** begin Quoted text **

Mr. Jeffrey, being a genuine AP journalist and not one to perpetrate a subterfuge by finagling the numbers, takes into account that there is overlap in these households. Many of these households include people who receive more than one source of alms from more than one Department of Alms-Giving or Agency of Gratuitous Gratuity. In the interests of clarity, he also included a composite statistic: “There were 108,592,000 people in the fourth quarter of 2011 who lived in a household that included people on ‘one or more means-tested program.'”

When he did the arithmetic in the article, he revealed that those 108,592,000 outnumbered the 86,429,000 full-time private-sector workers who inhabited the United States in 2012 by almost 1.3 to 1.

For a while, I had intentionally avoided the stomach distress and general feeling of victimization that I knew occurred during the annual robbery after I actually created wealth. I had avoided that for years by becoming a benefit taker (government employee) so that no matter how much I had to pay to the spendthrift and ever-broke Uncle Sam, at least it was just other peoples’ tax money that I was returning. Hence, I was simply getting a smaller salary for government work.

** end Quoted text **
** begin Supplied information **

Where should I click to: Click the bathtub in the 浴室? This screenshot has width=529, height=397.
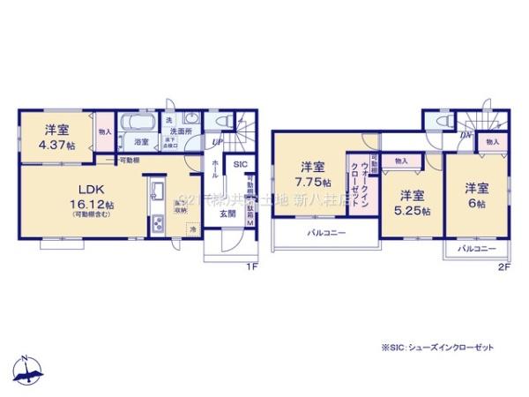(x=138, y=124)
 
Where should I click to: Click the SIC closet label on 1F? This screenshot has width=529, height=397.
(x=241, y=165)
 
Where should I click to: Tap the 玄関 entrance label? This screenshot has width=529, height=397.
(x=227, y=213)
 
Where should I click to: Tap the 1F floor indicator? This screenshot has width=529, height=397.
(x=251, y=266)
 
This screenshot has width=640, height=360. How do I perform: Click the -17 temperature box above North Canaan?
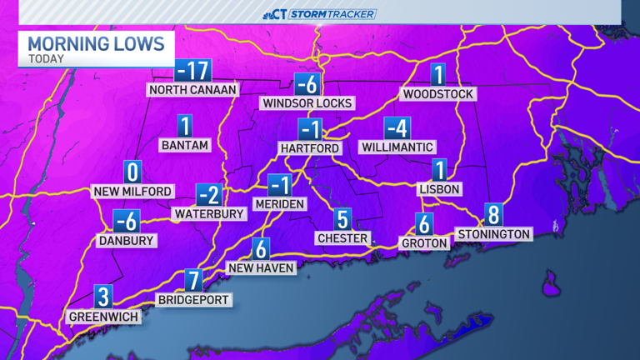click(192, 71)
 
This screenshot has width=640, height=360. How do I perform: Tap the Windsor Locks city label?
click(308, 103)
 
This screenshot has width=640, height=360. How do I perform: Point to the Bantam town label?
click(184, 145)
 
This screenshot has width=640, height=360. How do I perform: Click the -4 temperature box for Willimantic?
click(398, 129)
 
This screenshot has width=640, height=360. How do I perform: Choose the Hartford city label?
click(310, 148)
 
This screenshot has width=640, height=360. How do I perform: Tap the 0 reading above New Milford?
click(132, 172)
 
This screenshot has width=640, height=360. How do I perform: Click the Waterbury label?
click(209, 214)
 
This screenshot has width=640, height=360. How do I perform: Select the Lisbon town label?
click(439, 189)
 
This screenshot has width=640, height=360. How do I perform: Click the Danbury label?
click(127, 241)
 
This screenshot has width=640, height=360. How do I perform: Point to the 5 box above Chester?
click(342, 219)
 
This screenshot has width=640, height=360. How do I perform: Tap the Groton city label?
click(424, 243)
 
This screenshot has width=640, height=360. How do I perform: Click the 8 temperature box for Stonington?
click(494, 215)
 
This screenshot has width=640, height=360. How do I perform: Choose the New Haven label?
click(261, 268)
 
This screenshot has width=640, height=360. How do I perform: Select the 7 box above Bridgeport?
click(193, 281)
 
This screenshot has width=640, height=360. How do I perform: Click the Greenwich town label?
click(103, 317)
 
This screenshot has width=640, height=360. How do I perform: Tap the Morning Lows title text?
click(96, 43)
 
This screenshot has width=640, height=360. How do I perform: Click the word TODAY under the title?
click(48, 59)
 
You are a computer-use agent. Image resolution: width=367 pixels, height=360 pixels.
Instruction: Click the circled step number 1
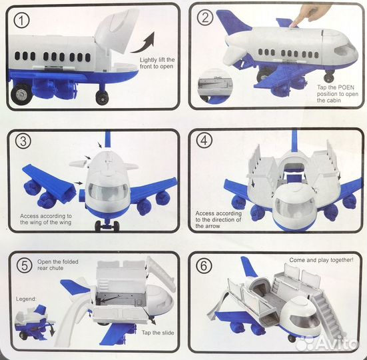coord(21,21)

** end Supplied information **
** begin Supplied information **

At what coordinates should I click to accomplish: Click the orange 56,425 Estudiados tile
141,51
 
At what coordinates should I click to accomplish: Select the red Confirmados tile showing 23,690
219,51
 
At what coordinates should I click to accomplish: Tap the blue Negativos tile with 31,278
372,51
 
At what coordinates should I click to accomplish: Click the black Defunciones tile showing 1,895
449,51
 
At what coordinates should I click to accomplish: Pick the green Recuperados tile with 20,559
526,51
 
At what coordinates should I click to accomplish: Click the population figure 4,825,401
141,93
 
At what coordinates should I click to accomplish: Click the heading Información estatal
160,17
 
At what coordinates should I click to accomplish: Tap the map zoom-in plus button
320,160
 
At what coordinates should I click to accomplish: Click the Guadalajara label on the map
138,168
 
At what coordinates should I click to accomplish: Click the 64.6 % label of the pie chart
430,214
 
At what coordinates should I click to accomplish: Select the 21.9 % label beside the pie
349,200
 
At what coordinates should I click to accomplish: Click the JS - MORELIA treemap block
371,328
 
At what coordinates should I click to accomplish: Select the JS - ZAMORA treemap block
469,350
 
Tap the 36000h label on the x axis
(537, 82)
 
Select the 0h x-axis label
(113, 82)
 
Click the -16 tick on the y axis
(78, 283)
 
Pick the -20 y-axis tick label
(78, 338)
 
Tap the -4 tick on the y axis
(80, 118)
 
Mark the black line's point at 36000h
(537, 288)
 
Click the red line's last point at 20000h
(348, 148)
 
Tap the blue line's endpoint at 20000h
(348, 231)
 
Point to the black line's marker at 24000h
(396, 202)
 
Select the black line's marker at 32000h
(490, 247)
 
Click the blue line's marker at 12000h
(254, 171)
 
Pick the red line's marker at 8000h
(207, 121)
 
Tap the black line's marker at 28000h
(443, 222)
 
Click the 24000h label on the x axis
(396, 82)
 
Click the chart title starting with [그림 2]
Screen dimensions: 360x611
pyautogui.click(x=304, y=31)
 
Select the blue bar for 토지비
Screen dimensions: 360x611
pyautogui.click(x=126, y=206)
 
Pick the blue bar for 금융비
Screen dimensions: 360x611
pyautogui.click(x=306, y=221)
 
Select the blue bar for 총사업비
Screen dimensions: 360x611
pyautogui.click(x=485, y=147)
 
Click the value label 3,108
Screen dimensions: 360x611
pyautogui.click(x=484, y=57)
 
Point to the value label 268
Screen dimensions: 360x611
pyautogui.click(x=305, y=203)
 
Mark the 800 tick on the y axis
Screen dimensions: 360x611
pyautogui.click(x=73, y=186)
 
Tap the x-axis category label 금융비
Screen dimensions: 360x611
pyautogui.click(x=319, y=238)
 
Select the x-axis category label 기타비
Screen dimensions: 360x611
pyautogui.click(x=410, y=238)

** end Supplied information **

== Written request 1 ==
Read the passage on means-tested programs and decide whether each statement agrees with it. (a) The composite figure counts people in the fourth quarter of 2011 who lived in a household that included someone on one or more means-tested programs. (b) The 108,592,000 outnumbered full-time private-sector workers by about two to one. (c) The writer spent years as a government employee. For each, answer yes or no and quote the words of the passage that decide it.
== Written request 2 ==
Write the next few sentences of the passage on means-tested programs, beginning after its final sentence.

== Expected output 1 ==
(a) Yes: “There were 108,592,000 people in the fourth quarter of 2011 who lived in a household that included people on ‘one or more means-tested program.'”
(b) No: "outnumbered the 86,429,000 full-time private-sector workers who inhabited the United States in 2012 by almost 1.3 to 1"
(c) Yes: "I had avoided that for years by becoming a benefit taker (government employee)"

== Expected output 2 ==
However, now as a part-time capitalist, I once again feel the extraordinary burning sensation on my hindquarters to be sending my money, from my own private property/efforts, to support that shiftless Uncle Sam’s lavish lifestyle. Adding insult to injury, Uncle Sam now not only depends on my support, but has the sheer gall to boss me around, dictating ever more micro-managing details about how I should live my life. The pushy old coot even spies on me in my private communication and correspondence, to make sure I’m living as he dictates. I suspect that he even spies on his benefactors to make sure that we never say anything bad about him, and he sends his nieces and nephews to oppress us in the form of IRS audits, spot compliance inspections, environmental impact studies or some such, if anybody is too openly critical.

Now, I’m not such a miser that I begrudge paying Sam for the things that he does do in the neighborhood that I get a benefit from. He may not be the most efficient or energetic worker, but he does putter about and get some useful things done.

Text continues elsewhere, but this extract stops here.